Task objective :: Please swap "GROUPS" for "LAYERS" and give the lines from the line containing "The height and width of the screenshot is (432, 576)." through the end of the records, changing nothing else and leaving out the pictures.

Records for the exercise ::

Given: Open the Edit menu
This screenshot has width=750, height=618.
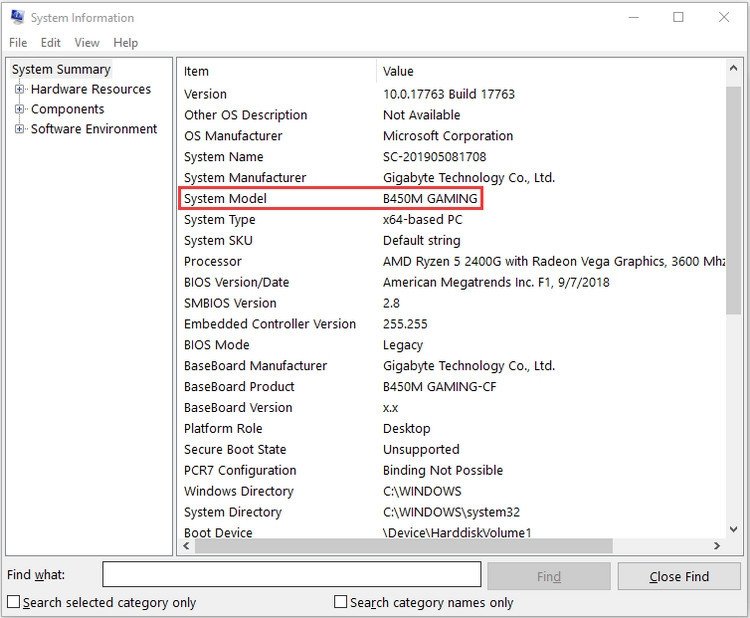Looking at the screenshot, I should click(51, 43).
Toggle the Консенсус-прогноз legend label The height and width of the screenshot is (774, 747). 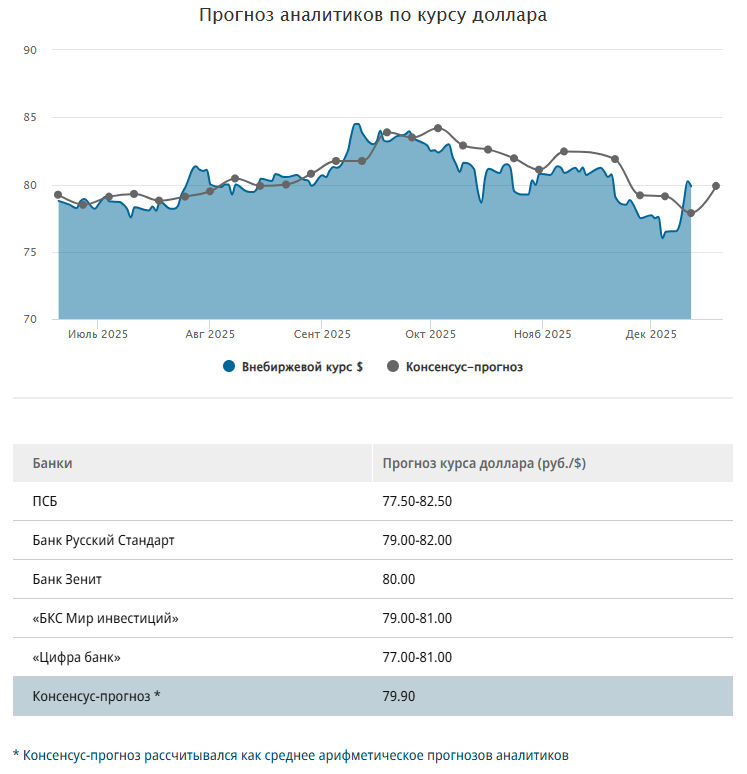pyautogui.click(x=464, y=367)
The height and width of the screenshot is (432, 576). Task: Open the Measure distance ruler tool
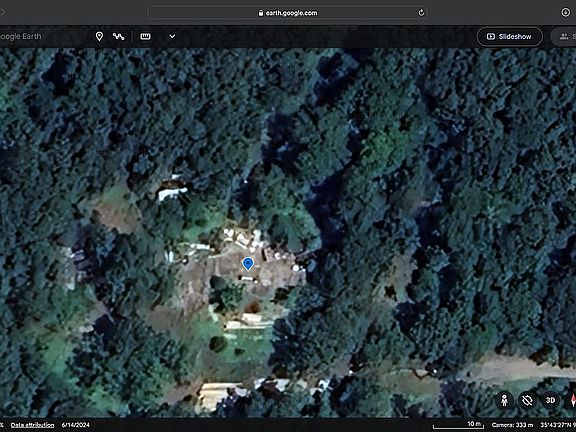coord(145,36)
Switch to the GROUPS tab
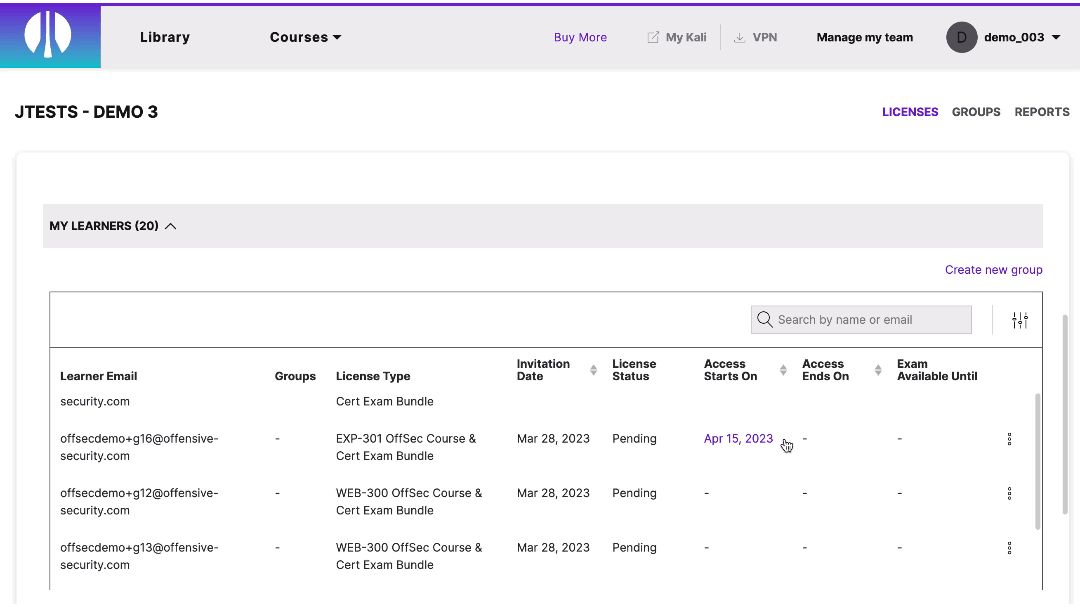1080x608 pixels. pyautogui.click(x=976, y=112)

Expected answer ::
The height and width of the screenshot is (432, 576). Task: Open the Measure distance ruler tool
coord(145,36)
Switch to the LAYERS tab
1080x608 pixels. pyautogui.click(x=976, y=112)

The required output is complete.